Axel and the widow toiled up the drive arm in arm, the silence between them growing chillier with each step.
“I am sorry, madam. Murder is offensive business. I am insensitive to discuss such matters with you now. I do apologize.”
“Don’t,” she said. “I would rather have your blunt questions than Mr. Weekes’ well-meant platitudes. His eulogy was interesting.”
The eulogy had been blessedly short, given how cold the church was. The Stoneleigh Manor drive, by
contrast, seemed quite long.
“Did the vicar’s eulogy in any way describe the man you were married to?”
“As long as we’re being shockingly honest, there was a resemblance—Gregory loved his hounds.”
Gregory Stoneleigh had loved to strut about, waving his riding crop in time to his bloviations.
“But?”
“But Gregory had no more clue how to run this estate and care for his lands than I would have about, say, building one of your glass houses. I think he married me largely for my ability to salvage his estate.”
“I wasn’t aware of that.” Because Mrs. Stoneleigh’s attractiveness was the first thing any man would see about her—and her reserve.
She marched up the front drive, from which the snow had been cleared. “Gregory was a cavalry officer to his bones. The horses were exclusively his domain, and he doted on them endlessly.
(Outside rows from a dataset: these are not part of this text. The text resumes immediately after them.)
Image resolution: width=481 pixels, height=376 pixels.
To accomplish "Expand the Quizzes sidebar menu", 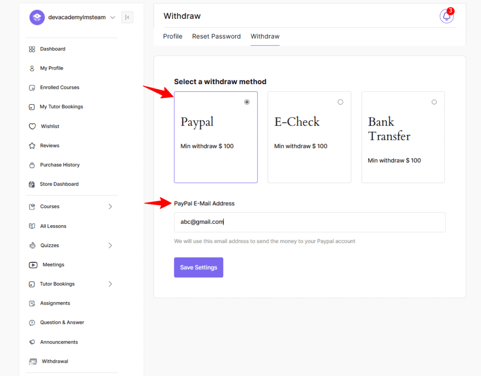I will (110, 245).
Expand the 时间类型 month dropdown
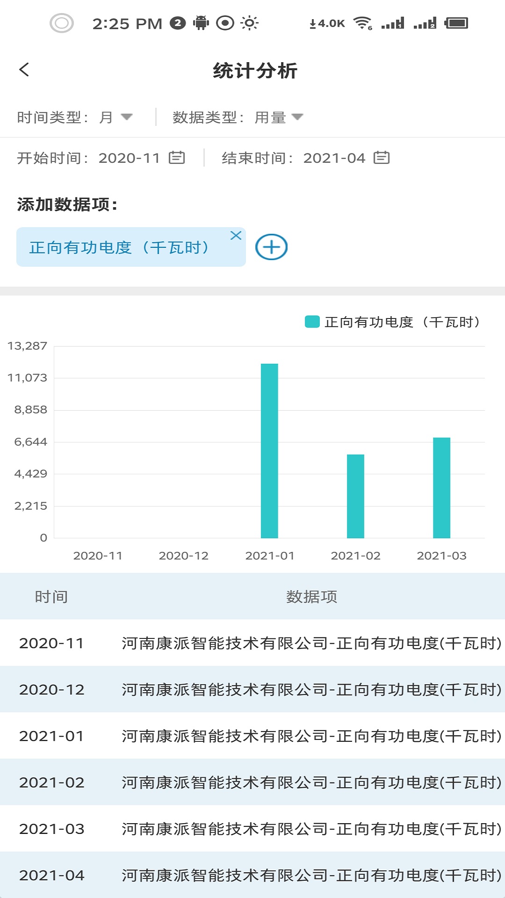The image size is (505, 898). pyautogui.click(x=116, y=117)
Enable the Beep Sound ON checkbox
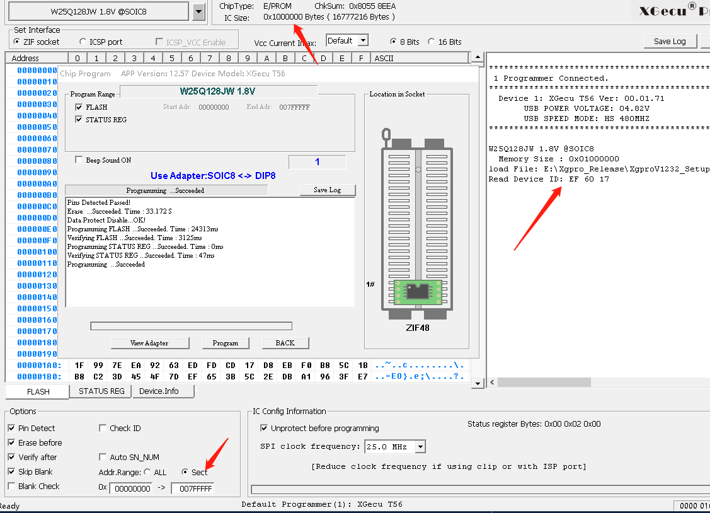Image resolution: width=710 pixels, height=513 pixels. pos(79,160)
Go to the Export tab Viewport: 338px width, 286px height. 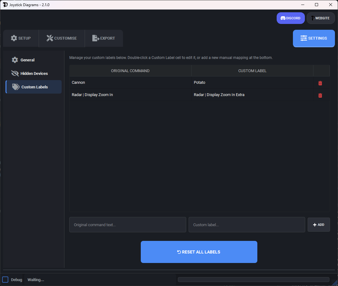click(x=104, y=38)
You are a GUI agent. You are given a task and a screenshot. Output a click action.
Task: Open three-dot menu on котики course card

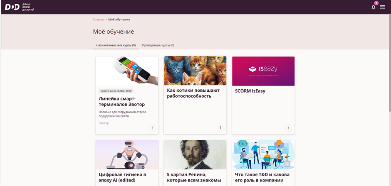[x=220, y=127]
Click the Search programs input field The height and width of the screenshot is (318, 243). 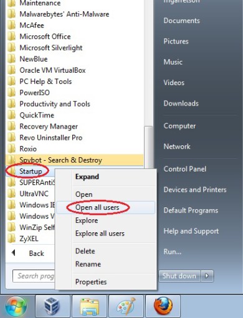point(34,276)
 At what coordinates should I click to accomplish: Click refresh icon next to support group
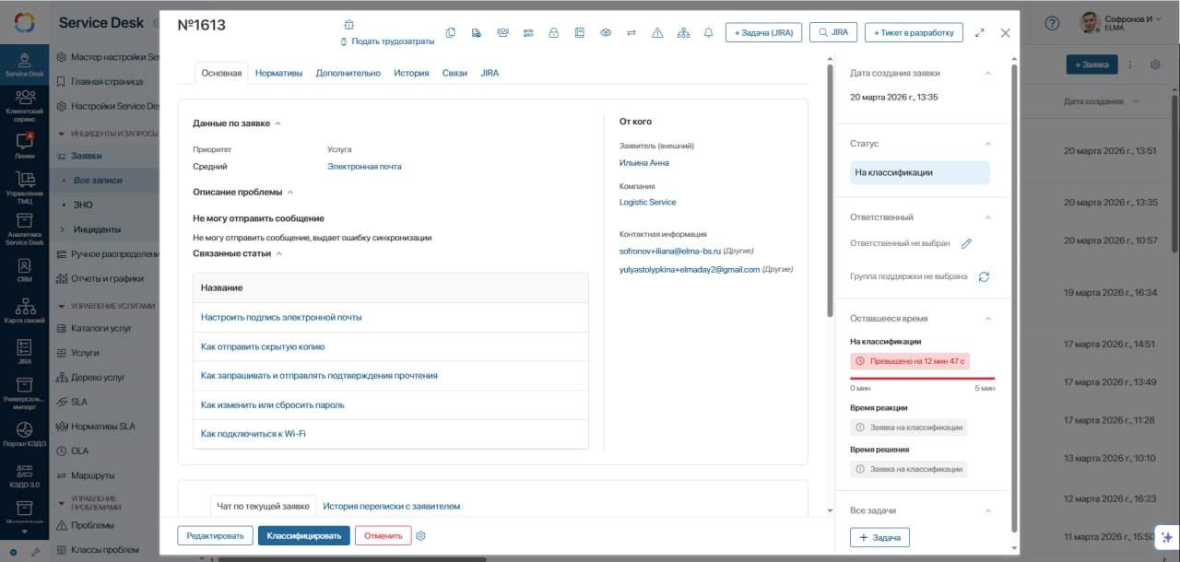(984, 276)
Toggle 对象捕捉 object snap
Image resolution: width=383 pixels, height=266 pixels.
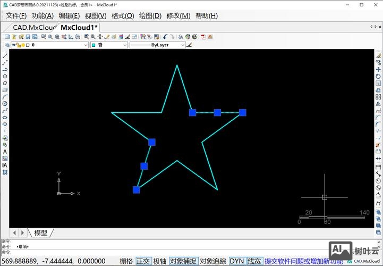tap(183, 261)
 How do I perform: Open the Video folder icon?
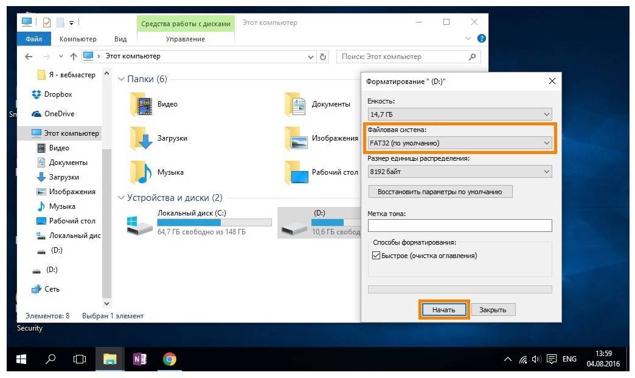pos(142,105)
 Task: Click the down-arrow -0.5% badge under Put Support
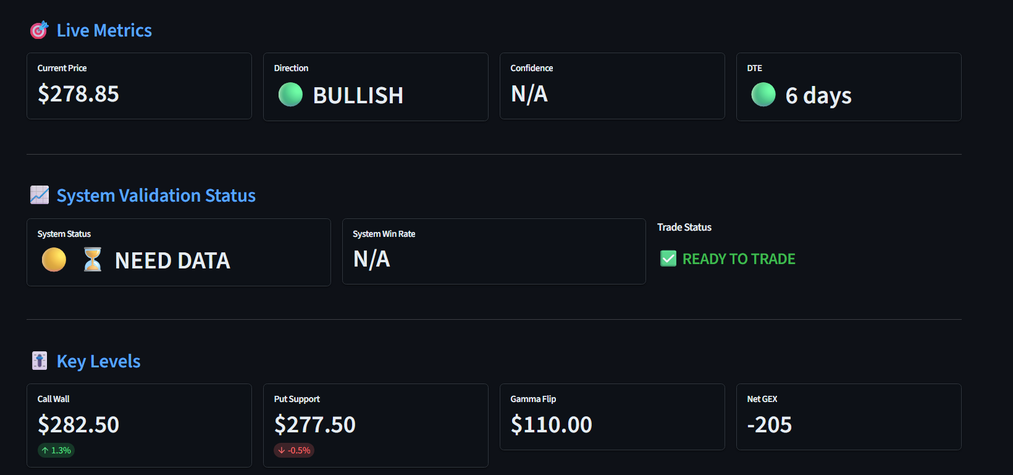[294, 450]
The home farm, the tenant farms, the cottages, the commerce, the crops, the cloven-hoofed stock, the dairy—they baffled him, and by the time we married, the functional parts of the estate were much in need of management.”
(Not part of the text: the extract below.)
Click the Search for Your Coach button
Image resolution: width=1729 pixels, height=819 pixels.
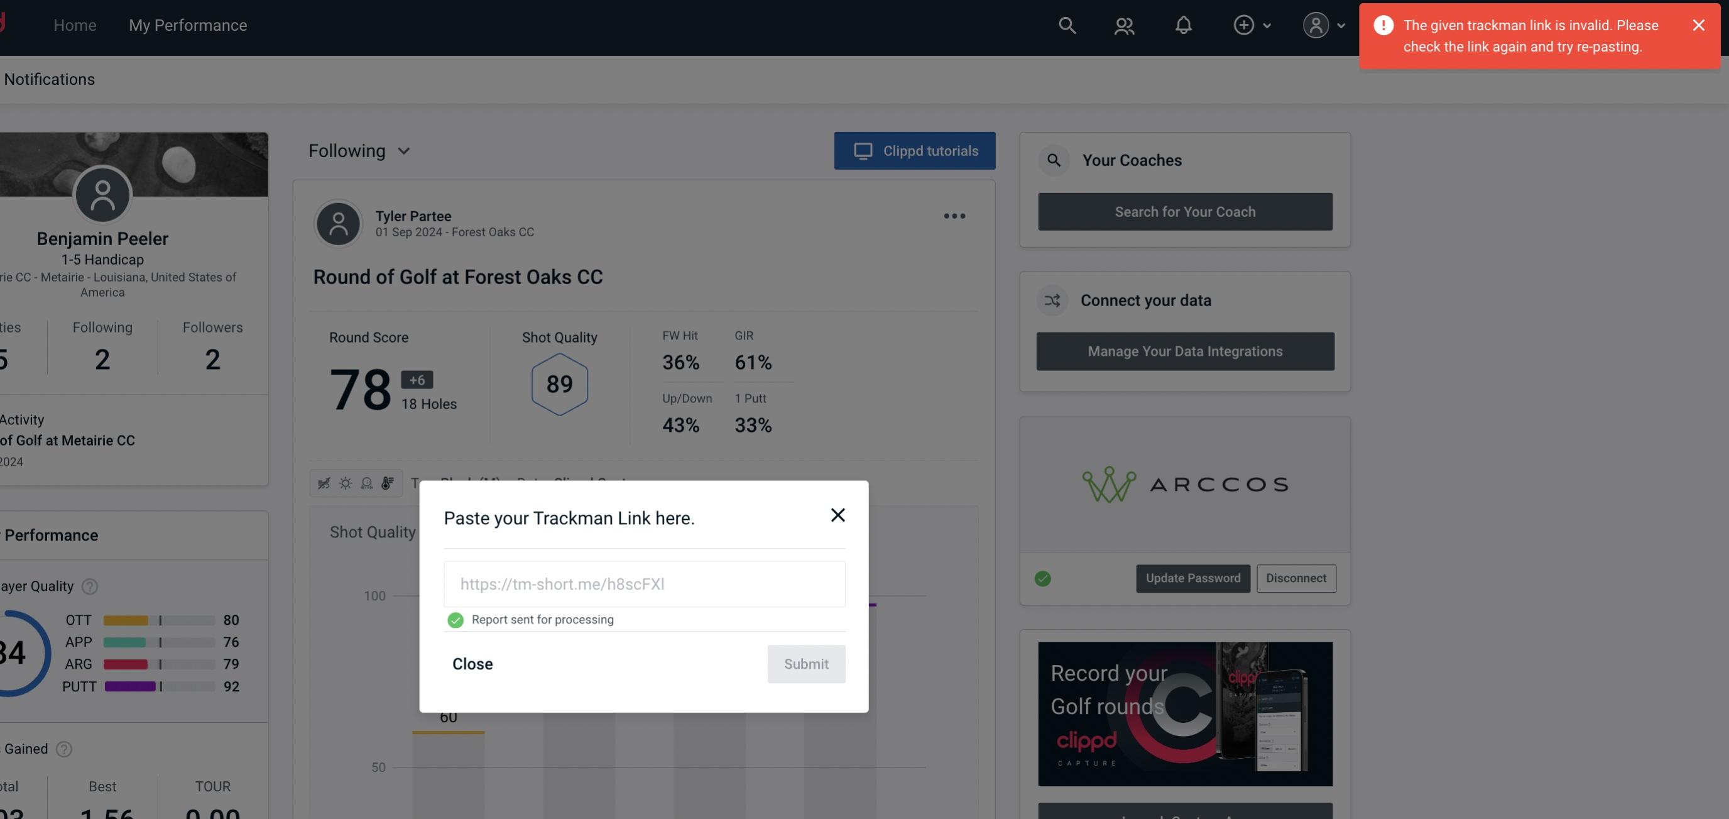click(x=1185, y=211)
“Stoneleigh came out eleven years ago?” Axel tried to recall the year, pegging everything in memory against his sons’ ages, his wife’s death, or when he’d built the second glass house.
The wind caught Mrs. Stoneleigh’s black veil and batted it against her mouth. She re-secured the lace with an onyx hat pin, never missing a step.
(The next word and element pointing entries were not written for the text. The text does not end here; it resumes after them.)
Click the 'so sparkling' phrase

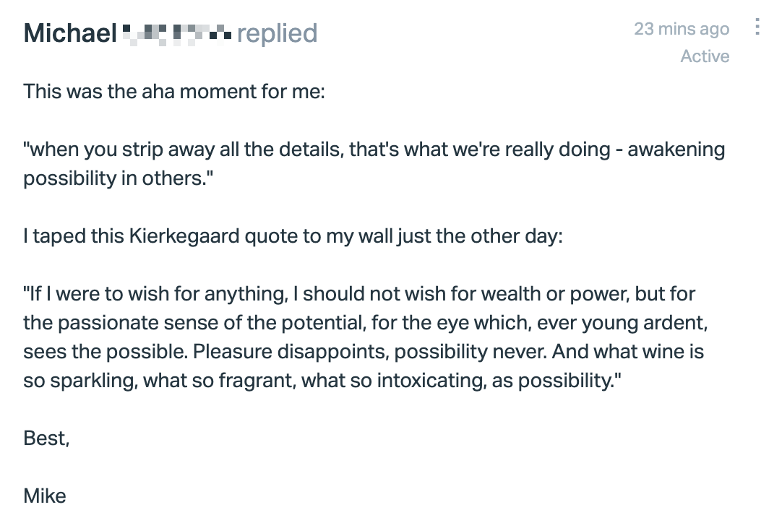click(x=80, y=381)
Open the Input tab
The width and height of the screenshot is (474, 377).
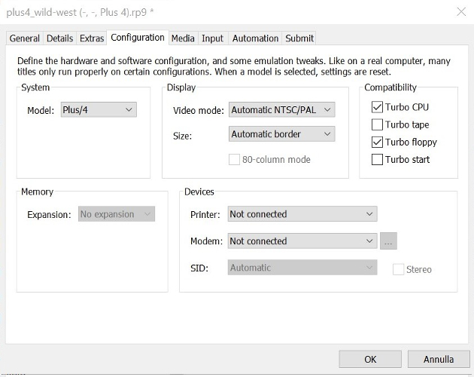pyautogui.click(x=212, y=38)
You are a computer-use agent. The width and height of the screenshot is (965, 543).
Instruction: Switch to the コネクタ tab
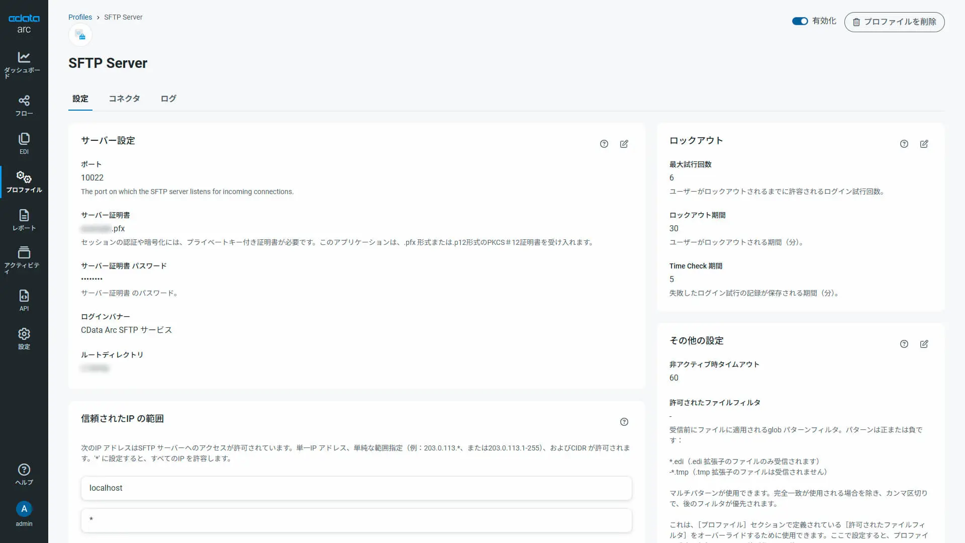124,99
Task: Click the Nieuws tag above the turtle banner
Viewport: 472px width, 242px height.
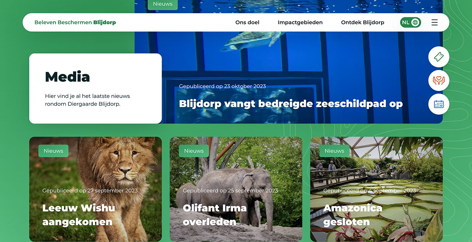Action: (x=163, y=4)
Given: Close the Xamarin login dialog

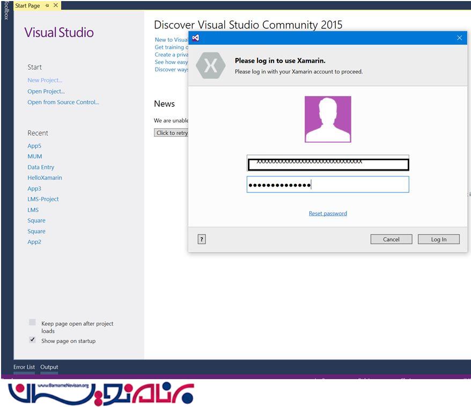Looking at the screenshot, I should [x=459, y=38].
“The colonel returned to England more than ten years ago. He lasted here some years before the income stopped covering the expenses. He wasn’t about to invest his own money in the land, his Indian wealth being for his children, so he acquired me to improve the situation.”
Her recitation was matter of fact, not quite bitter.
“The colonel explained this to you?” If this was Stoneleigh’s entire view of marriage, the lady’s lack of obvious grief made more sense.
Axel was so intent on the conversation, that when Mrs. Stoneleigh slipped on a patch of muddy ice, he nearly didn’t catch her.